Regras de Contribuição
Atualmente, as instituições associadas realizam contribuições de 0,01% ao mês sobre o total de instrumentos financeiros garantidos. No caso dos Depósitos a Prazo com Garantia Especial, as alíquotas são maiores, variando de 0,02% ao mês para emissões com alienação de recebíveis até 0,03% para o estoque sem esse tipo de garantia.
Alternativas em Discussão
Paralelamente, uma parte do setor financeiro está defendendo a utilização de recursos do compulsório sobre depósitos à vista para fortalecer a liquidez do fundo. No entanto, essa alternativa depende da autorização do Banco Central, que ainda não se manifestou sobre a viabilidade da proposta.
Comunicado do FGC
O Fundo Garantidor de Crédito, quando contatado, informou que não se pronuncia sobre alternativas discutidas internamente, limitando-se a noticiar que está em diálogo com as instituições associadas e com o Banco Central sobre a recomposição de liquidez. A entidade destacou que as conversas ainda estão em andamento e que uma deliberação formal deve ocorrer em breve.
Desembolso e Reembolso
Até a última sexta-feira, o FGC havia desembolsado cerca de R$ 36 bilhões dos pouco mais de R$ 40 bilhões planejados para o pagamento de credores do Banco Master. No entanto, ainda não foi iniciada a fase de reembolso dos investidores do Will Bank, que era parte do conglomerado e teve a liquidação decretada apenas em janeiro. Para esse caso específico, a estimativa aponta para uma mobilização adicional de aproximadamente R$ 6,3 bilhões em garantias. O restante do impacto financeiro é decorrente de linhas de empréstimos que foram concedidas pelo FGC a empresas do grupo.

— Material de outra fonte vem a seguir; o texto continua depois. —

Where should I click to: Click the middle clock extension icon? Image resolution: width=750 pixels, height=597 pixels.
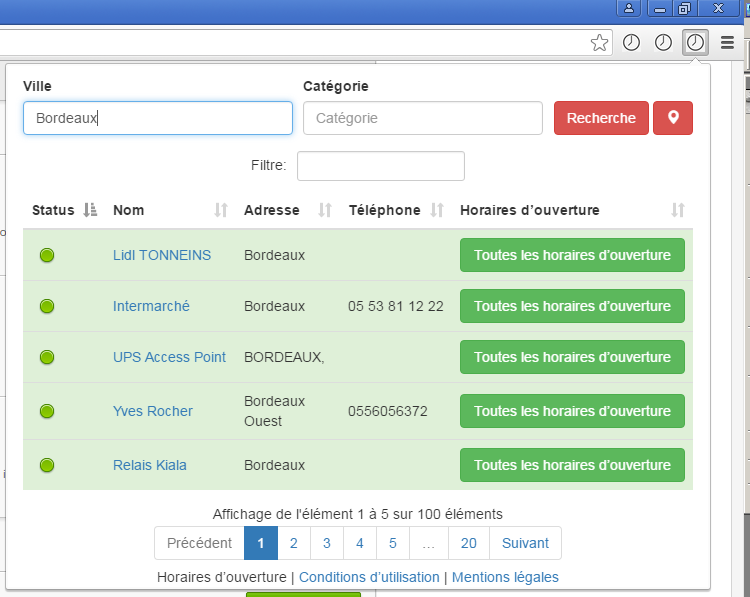click(663, 42)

Avaliação do Setor Bancário
No setor bancário, a avaliação predominante é de que a recomposição da liquidez do fundo é uma condição essencial antes de qualquer avanço significativo na revisão das regras que regem o FGC. O entendimento é que os efeitos do caso Master evidenciaram a necessidade de preservar a credibilidade do fundo, considerado um elemento fundamental para a estabilidade e viabilidade de instituições financeiras de médio porte.

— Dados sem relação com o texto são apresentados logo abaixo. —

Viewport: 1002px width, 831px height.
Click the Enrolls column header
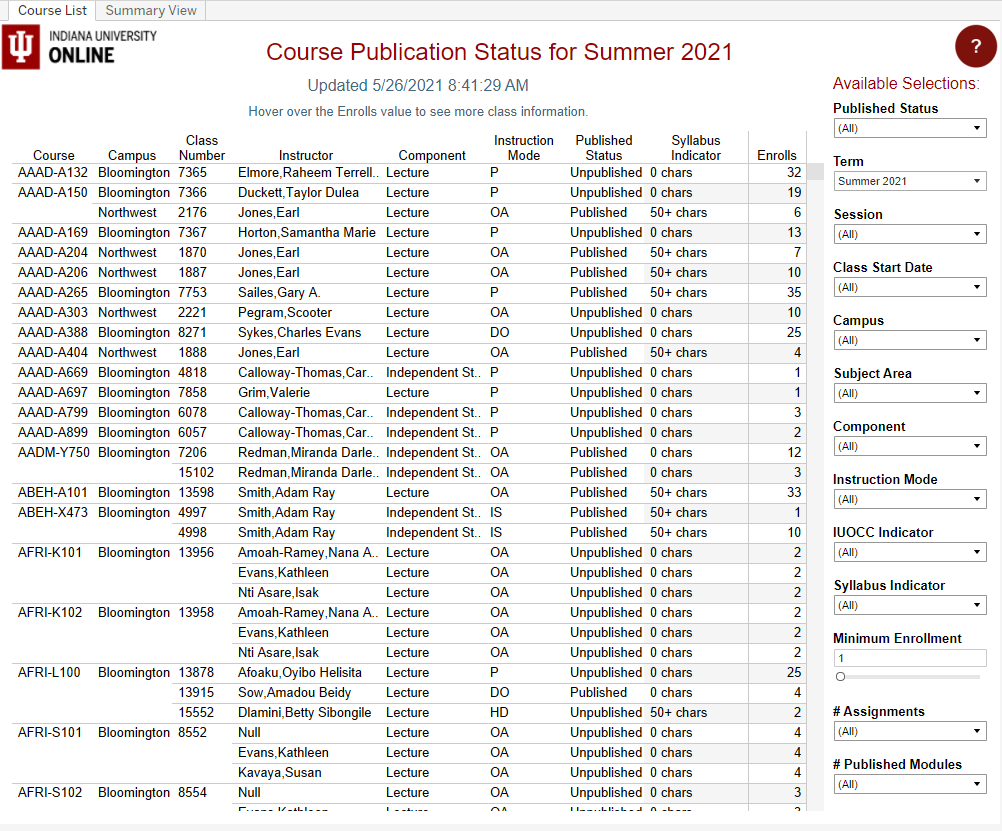click(x=777, y=155)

Discussões sobre Normas do FGC
Nos bastidores, debates em relação a ajustes nas normas do fundo já estavam ocorrendo de maneira informal. Nos três anos que antecederam a liquidação do Banco Master, o FGC enviou ao Banco Central uma série de alertas sobre práticas que eram consideradas questionáveis na instituição, conforme relatos de pessoas com acesso ao tema. A expectativa, no entanto, é de que uma discussão formal sobre alterações nas normas fique para depois do primeiro trimestre, após a conclusão da fase mais crítica da recomposição.
Temas para o Debate Futura
Entre os tópicos que devem ser discutidos nas futuras reuniões estão mecanismos mais rigorosos para o monitoramento da qualidade dos balanços das instituições associadas, além da possibilidade de responsabilização diferenciada para bancos que adotem estratégias de risco consideradas excessivas ou que faltem com a transparência. Outros pontos em debate incluem limites mais restritivos de alavancagem e a concentração da distribuição de instrumentos financeiros em poucas plataformas.